The mother of a little girl with spina bifida has condemned a UKIP candidate’s calls to abort children with health difficulties.
Victoria Paine’s daughter Abigail was born with spina bifida but now aged five has gone on to defy doctors’ expectations and win gymnastics championships.
Mrs Paine, from Worthing, said she was horrified to hear the comments made by UKIP candidate Geoffrey Clarke calling for compulsory abortion for Down’s syndrome and spina bifida babies.
Mr Clarke said babies born with the conditions would be “a burden on the state as well as on the family”.
Concert Mrs Paine, who also runs a charity for children with disabilities called Parley, told The Argus she was horrified to hear his remarks.

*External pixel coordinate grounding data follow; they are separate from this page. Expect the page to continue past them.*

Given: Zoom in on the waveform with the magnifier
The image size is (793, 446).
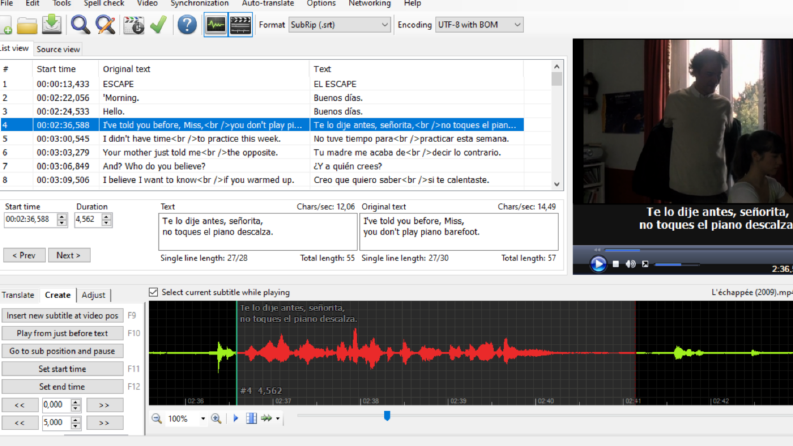Looking at the screenshot, I should [216, 418].
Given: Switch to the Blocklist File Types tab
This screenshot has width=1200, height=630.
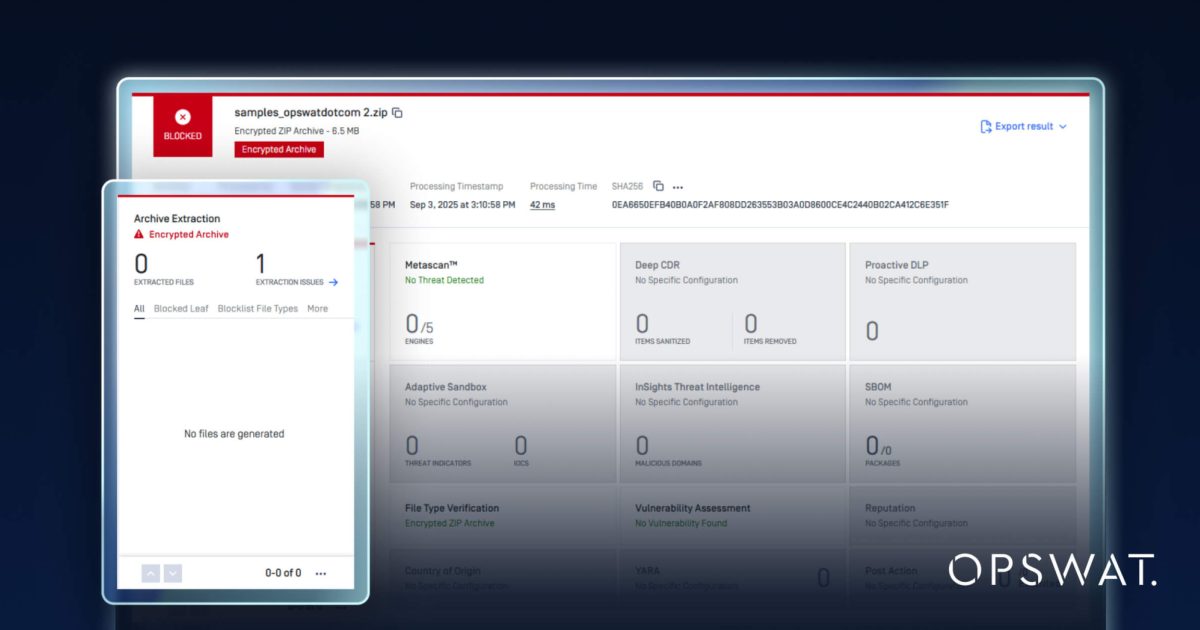Looking at the screenshot, I should click(258, 309).
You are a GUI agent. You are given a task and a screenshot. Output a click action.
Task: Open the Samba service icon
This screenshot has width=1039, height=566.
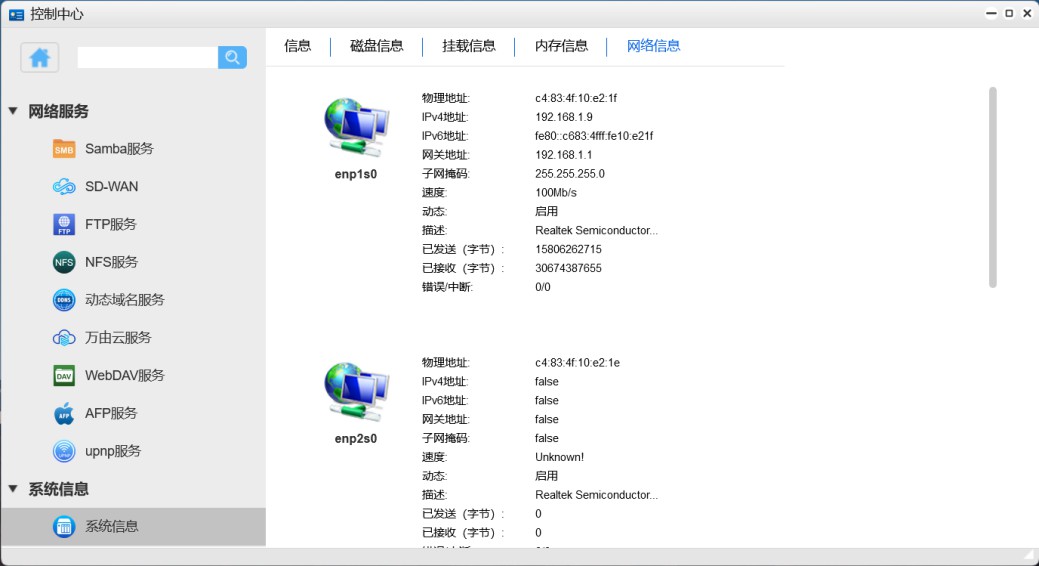click(x=64, y=149)
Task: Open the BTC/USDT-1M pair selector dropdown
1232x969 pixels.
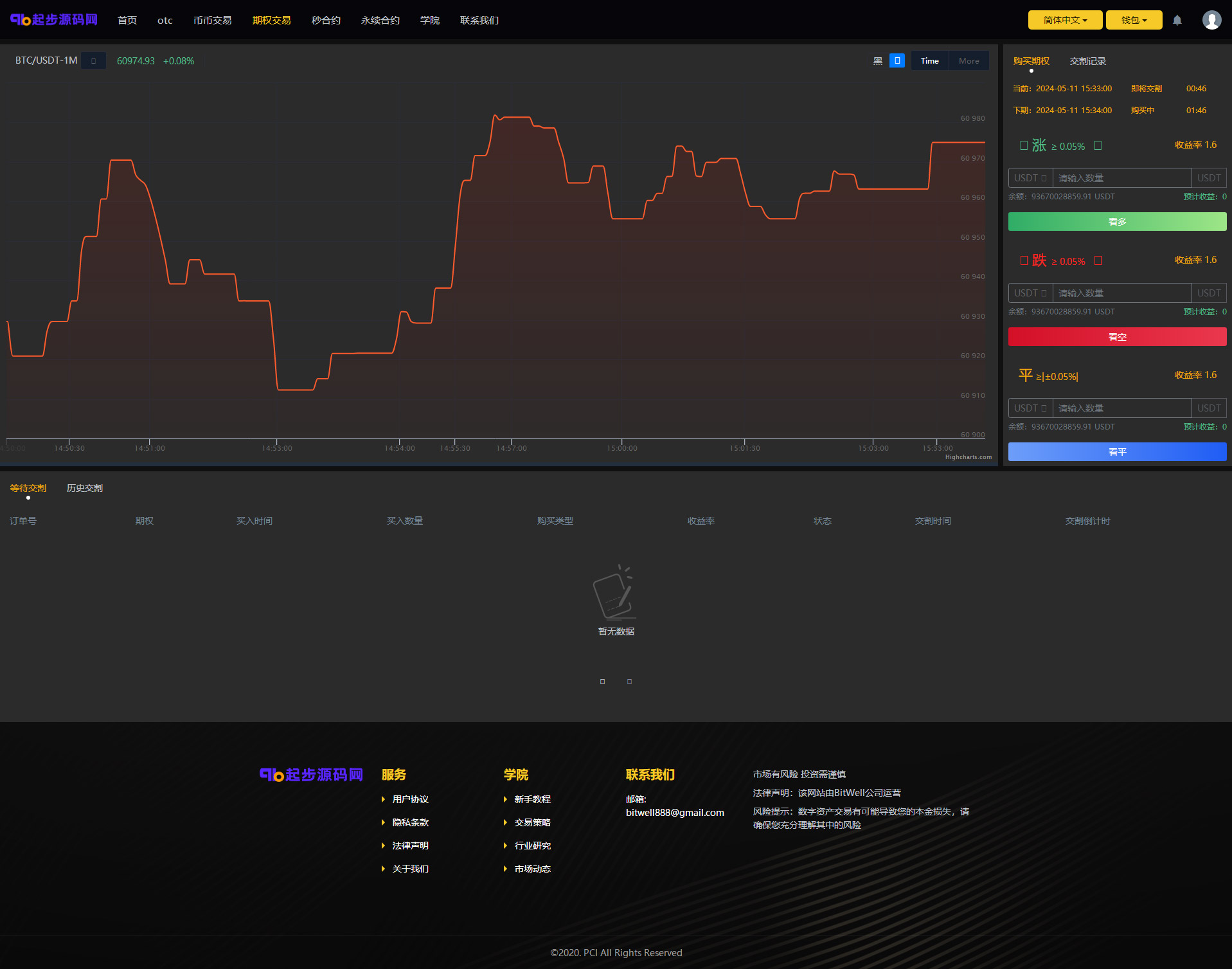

She said: “My daughter is the best thing that ever happened to me and after hours and hours of spinal repair surgery at eight months old in London, she has gone on to win gold in her gymnastics championship and become fantastic at tennis.
"Who does this politician think he is making assumptions about our children and deciding on whether they have a future or not?
“My biggest concern is that parents who are currently carrying children with these conditions and faced with the difficult decision of deciding whether to continue with their pregnancies may have felt compelled to seek abortions because of these comments.
“I know many children with these conditions who grow up to live normal lives so how dare someone make this comment.”
Chelsea Harman, whose little brother Diego has Down’s syndrome, joined Mrs Paine in setting up a Facebook group condemning Mr Clarke’s remarks.
Ms Harman, also of Worthing, said: “My brother was born with Down’s syndrome August last year and never will be a burden to any of us.
“He is a beautiful 15-month-old toddler who is no different to any child.”
Worthing MP and former children’s minister Tim Loughton, who is patron of Parley charity, condemned Mr Clarke’s remarks He said: “Mr Clarke’s comments are quite simply repugnant and highlight his complete ignorance.
“What Mr Clarke needs to realise is that children who are born with disabilities have just as much right to life as those born without and are loved just as much by their parents.
"Due to the hard work of parents and charities such as Parley, disabled children and their parents can live happy lives and are nowhere near being a ‘burden’ on society.”